*** Records for the exercise Section Begins ***

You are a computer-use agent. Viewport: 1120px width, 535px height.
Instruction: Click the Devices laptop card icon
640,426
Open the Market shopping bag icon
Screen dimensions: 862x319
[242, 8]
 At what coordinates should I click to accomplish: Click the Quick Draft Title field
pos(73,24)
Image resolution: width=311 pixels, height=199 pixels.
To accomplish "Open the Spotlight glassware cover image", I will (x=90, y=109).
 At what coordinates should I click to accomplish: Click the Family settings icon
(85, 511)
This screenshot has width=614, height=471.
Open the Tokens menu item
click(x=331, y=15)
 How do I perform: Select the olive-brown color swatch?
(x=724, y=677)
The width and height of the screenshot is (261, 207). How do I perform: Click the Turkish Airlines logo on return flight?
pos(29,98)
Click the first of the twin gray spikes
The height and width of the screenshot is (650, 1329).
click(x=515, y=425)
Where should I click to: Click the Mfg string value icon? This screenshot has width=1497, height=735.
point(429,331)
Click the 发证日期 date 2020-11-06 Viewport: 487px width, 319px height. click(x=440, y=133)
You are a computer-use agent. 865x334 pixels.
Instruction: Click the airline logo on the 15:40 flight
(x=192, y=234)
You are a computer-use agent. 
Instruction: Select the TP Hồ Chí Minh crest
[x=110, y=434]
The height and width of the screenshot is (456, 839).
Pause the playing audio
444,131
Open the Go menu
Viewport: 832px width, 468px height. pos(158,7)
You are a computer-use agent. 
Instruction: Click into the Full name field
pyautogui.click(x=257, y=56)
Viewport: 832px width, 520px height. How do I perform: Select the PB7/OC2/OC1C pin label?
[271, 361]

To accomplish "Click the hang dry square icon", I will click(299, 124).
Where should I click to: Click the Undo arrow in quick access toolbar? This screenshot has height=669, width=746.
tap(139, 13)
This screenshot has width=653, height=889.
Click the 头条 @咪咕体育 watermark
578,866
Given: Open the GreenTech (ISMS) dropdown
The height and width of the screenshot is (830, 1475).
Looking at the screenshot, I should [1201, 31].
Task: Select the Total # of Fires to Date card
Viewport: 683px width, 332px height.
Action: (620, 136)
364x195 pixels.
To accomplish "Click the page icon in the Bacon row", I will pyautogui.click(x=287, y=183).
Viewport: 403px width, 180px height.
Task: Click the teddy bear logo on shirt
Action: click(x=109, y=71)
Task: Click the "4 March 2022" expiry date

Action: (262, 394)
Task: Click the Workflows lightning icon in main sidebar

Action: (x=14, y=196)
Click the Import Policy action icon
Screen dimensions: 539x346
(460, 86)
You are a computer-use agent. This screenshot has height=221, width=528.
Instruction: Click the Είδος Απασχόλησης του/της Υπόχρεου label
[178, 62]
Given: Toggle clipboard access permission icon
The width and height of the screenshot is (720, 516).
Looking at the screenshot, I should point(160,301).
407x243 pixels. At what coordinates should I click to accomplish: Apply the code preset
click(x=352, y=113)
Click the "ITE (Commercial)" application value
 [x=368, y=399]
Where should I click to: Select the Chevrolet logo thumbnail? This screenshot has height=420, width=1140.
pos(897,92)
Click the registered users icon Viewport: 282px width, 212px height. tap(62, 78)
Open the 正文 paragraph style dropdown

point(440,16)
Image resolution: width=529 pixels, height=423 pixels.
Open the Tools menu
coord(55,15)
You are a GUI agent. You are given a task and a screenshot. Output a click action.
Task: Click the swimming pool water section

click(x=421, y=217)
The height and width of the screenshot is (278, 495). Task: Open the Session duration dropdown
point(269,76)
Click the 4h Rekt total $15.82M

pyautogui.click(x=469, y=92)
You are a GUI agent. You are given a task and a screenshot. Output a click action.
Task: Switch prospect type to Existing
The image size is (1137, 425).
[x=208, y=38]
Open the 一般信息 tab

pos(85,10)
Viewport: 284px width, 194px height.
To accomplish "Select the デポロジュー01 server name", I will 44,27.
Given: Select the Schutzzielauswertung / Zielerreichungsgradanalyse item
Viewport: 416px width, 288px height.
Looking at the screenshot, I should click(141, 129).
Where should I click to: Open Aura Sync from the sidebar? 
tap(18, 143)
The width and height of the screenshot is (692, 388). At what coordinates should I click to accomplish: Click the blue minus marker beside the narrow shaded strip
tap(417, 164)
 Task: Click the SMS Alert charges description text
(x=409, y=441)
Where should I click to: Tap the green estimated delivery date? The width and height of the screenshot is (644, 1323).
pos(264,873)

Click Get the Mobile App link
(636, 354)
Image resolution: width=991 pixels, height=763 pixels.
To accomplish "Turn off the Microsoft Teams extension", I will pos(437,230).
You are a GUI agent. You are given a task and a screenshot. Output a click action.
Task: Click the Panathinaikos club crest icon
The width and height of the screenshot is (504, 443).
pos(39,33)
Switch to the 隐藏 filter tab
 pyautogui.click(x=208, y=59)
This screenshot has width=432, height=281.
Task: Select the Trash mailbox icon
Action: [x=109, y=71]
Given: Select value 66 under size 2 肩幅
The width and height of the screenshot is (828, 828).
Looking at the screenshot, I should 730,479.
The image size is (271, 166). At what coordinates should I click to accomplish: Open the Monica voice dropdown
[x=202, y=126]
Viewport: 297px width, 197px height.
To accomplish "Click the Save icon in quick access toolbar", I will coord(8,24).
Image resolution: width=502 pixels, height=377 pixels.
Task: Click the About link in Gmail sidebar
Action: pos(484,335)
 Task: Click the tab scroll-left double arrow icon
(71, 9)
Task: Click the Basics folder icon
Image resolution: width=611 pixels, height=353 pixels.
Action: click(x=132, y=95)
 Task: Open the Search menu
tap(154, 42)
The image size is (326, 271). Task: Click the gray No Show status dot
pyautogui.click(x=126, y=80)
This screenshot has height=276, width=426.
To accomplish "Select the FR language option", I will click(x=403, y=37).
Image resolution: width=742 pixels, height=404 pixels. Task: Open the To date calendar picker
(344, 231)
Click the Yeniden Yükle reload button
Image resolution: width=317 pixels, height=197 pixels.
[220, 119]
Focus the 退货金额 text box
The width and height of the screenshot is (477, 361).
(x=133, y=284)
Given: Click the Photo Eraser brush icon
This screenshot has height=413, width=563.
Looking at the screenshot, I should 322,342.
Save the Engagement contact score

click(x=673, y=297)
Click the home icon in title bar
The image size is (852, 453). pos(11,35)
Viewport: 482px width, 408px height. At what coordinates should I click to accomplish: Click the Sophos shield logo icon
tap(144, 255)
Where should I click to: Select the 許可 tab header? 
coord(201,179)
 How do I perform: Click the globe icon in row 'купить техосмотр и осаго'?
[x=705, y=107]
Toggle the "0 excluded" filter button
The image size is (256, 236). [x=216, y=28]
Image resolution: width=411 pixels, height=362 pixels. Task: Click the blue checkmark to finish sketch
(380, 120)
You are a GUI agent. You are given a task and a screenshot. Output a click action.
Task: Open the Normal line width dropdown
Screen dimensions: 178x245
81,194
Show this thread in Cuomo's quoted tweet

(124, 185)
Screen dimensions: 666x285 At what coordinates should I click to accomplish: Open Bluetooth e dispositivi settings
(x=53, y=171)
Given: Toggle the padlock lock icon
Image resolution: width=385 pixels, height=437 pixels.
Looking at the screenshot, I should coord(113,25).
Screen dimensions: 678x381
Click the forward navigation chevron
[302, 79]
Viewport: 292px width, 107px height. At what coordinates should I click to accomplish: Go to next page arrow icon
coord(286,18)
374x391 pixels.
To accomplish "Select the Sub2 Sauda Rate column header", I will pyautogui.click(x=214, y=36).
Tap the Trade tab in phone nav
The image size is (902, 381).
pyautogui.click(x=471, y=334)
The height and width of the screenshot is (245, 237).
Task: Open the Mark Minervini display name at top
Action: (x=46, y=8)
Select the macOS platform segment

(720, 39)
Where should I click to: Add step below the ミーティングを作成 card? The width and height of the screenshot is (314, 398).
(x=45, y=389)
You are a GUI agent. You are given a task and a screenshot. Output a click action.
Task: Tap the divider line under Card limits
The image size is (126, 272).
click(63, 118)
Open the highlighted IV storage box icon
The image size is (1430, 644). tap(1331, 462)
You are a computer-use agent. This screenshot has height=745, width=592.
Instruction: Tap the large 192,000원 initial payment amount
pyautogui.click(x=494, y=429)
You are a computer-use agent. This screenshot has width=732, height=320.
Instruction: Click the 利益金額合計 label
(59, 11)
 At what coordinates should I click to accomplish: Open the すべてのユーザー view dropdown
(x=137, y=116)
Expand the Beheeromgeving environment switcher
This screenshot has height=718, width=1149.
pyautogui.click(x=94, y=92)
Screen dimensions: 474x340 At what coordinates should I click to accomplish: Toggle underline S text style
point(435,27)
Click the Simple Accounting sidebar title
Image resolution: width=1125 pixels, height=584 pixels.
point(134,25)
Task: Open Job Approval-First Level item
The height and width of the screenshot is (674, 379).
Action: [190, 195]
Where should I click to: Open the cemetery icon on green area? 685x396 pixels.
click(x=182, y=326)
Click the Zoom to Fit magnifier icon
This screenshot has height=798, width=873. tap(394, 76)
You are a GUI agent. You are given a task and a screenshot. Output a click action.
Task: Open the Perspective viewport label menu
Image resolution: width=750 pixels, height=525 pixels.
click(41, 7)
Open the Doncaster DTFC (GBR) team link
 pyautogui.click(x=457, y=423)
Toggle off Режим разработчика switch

*** Records for the exercise Section Ends ***

**What needs to be done**: Extract from the listing above the lines between the line containing "How do I perform: Select the olive-brown" and the line containing "This screenshot has width=653, height=889.", keeping both of those lines. Output nothing else.

**Result of the task**:
 How do I perform: Select the olive-brown color swatch?
(x=724, y=677)
The width and height of the screenshot is (261, 207). How do I perform: Click the Turkish Airlines logo on return flight?
pos(29,98)
Click the first of the twin gray spikes
The height and width of the screenshot is (650, 1329).
click(x=515, y=425)
Where should I click to: Click the Mfg string value icon? This screenshot has width=1497, height=735.
point(429,331)
Click the 发证日期 date 2020-11-06 Viewport: 487px width, 319px height. click(x=440, y=133)
You are a computer-use agent. 865x334 pixels.
Instruction: Click the airline logo on the 15:40 flight
(x=192, y=234)
You are a computer-use agent. 
Instruction: Select the TP Hồ Chí Minh crest
[x=110, y=434]
The height and width of the screenshot is (456, 839).
Pause the playing audio
444,131
Open the Go menu
Viewport: 832px width, 468px height. pos(158,7)
You are a computer-use agent. 
Instruction: Click into the Full name field
pyautogui.click(x=257, y=56)
Viewport: 832px width, 520px height. How do I perform: Select the PB7/OC2/OC1C pin label?
[271, 361]

To accomplish "Click the hang dry square icon", I will click(299, 124).
Where should I click to: Click the Undo arrow in quick access toolbar? This screenshot has height=669, width=746.
tap(139, 13)
This screenshot has width=653, height=889.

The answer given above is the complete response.